A student employee is defined as "an individual whose employment at the university is incidental to the pursuit of obtaining a degree." Any student who is enrolled at least half-time (18 units) in a degree-granting program at Carnegie Mellon can participate in the campus employment program. To qualify to work during the summer session, the student must be admitted to, or continuing in, a degree-granting program at Carnegie Mellon the following fall semester.
How many hours may I work?
Students may work a total of 40.0 hours per week. International students with F1 or J1 visas are allowed by immigration regulations to work on campus for up to 20 hours per week when school is in session and full time during summer and winter breaks. International students should consult with the Office of International Education (Warner Hall, third floor, 412.268.3520) for detailed information about employment regulations.
What do I need to do to make sure I get paid?
The CMUWorks Service Center is the single point of contact for a broad range of services to students working for CMU —everything from answering questions about Time Tracking, to assisting with navigating Workday, to ensuring accurate pay. The information to answer many of your payroll questions can be found here.
If you do not find what you are looking for, please contact the CMUWorks Service Center.
What is Work-Study? How can I find out whether I have a Work-Study award, and how much it is for?
You can find an explanation about what Work-Study is here.
What can I do if I want a job in my field but don't see any posted?

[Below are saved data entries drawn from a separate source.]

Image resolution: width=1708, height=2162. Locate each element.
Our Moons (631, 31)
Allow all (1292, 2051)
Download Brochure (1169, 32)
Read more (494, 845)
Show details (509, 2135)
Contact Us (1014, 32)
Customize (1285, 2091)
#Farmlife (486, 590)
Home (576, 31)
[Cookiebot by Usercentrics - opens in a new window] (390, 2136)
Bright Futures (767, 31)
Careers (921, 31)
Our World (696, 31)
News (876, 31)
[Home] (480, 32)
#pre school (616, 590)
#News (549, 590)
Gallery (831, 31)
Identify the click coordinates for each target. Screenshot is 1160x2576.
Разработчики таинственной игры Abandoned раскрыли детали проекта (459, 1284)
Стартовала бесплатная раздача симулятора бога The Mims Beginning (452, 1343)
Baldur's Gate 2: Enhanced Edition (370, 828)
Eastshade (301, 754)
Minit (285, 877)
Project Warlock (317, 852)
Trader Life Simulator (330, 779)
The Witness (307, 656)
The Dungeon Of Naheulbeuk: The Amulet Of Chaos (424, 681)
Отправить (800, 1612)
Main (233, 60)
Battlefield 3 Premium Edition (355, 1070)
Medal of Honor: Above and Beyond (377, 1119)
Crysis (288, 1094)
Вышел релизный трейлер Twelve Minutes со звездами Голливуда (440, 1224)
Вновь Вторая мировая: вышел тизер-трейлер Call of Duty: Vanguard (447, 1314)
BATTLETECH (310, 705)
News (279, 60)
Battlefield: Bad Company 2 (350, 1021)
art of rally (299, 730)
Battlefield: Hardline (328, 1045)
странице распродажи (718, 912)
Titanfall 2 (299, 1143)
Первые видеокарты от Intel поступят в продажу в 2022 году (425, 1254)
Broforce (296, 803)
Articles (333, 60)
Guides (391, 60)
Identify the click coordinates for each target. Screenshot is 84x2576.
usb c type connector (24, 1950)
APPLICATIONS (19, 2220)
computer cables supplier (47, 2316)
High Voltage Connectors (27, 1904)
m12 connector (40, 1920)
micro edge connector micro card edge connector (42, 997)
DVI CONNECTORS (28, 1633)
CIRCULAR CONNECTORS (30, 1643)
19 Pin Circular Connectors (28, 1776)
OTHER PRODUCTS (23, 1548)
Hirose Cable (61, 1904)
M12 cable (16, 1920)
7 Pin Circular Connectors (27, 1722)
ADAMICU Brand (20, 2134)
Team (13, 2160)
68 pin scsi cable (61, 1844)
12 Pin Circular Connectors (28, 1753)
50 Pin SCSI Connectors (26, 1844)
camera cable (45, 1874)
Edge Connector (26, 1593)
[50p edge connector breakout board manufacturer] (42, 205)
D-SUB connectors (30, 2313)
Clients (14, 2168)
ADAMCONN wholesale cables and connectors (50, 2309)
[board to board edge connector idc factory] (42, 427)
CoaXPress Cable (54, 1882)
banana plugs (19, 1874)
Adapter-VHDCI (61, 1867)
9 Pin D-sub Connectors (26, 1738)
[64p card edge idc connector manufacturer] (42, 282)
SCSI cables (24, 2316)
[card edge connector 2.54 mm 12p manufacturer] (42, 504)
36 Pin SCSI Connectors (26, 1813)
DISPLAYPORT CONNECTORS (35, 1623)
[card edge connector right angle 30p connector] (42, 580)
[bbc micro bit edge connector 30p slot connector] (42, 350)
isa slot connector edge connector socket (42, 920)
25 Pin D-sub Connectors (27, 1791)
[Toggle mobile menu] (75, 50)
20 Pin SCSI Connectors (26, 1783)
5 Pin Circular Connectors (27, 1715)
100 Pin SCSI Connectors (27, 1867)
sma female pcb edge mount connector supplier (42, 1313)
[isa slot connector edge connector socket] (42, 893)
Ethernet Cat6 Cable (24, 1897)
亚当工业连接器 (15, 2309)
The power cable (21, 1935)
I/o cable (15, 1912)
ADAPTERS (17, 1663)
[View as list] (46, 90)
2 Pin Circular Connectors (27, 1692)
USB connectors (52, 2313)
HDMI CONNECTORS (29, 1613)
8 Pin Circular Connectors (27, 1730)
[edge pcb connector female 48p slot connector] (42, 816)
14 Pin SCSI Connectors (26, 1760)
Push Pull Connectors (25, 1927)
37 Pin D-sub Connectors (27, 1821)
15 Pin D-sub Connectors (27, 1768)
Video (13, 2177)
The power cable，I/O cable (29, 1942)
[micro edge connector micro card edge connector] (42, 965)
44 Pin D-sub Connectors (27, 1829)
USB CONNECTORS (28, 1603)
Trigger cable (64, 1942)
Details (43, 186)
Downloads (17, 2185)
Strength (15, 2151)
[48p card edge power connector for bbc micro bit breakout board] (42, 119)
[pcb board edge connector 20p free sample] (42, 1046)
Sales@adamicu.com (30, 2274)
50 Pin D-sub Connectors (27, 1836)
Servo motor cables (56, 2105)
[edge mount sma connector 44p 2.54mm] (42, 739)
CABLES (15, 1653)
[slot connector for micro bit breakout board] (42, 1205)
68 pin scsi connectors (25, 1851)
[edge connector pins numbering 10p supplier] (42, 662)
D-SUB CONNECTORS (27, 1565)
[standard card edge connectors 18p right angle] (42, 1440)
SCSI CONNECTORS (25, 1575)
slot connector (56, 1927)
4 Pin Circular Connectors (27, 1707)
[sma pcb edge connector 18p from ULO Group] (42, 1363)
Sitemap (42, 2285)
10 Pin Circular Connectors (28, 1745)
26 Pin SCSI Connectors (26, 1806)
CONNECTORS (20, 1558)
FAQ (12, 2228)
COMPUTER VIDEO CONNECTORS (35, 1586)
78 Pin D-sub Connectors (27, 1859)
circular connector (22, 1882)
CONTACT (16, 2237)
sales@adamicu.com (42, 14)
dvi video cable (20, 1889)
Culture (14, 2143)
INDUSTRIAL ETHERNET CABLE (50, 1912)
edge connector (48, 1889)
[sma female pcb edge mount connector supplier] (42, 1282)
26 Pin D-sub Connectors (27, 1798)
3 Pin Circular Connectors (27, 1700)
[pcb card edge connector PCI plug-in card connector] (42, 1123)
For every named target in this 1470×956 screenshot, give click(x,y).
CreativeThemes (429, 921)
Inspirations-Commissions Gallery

Try visiting the main office of the department you are interested in working for and explaining your interest. Offer to leave your name and contact information; even if there are no jobs available right now, positions may become available in the future.
What if I want to be a research assistant or teaching assistant?
Sometimes it seems that professors hire the students they already know. Get to know the professors in your area of interest. Set up an appointment to talk about your interests and ask them for advice. Let them know that you are enthusiastic and available if they need any help.
What if the department or the professors say they don't have any money to hire me?
Ask if they can offer academic credit in the form of an internship, research assistantship, or independent study. If they say yes, make sure you talk with the academic advisor for that department to find out departmental procedures for registration as well as talking to your own academic advisor. In addition to satisfying certain requirements, such as class level, most departments will require you to have a faculty sponsor. The sponsor will direct you and help define the academic component of your work, monitor your progress, and assign a final grade.
What other local part-time jobs are available off-campus?
You can find more local part-time opportunities on Handshake.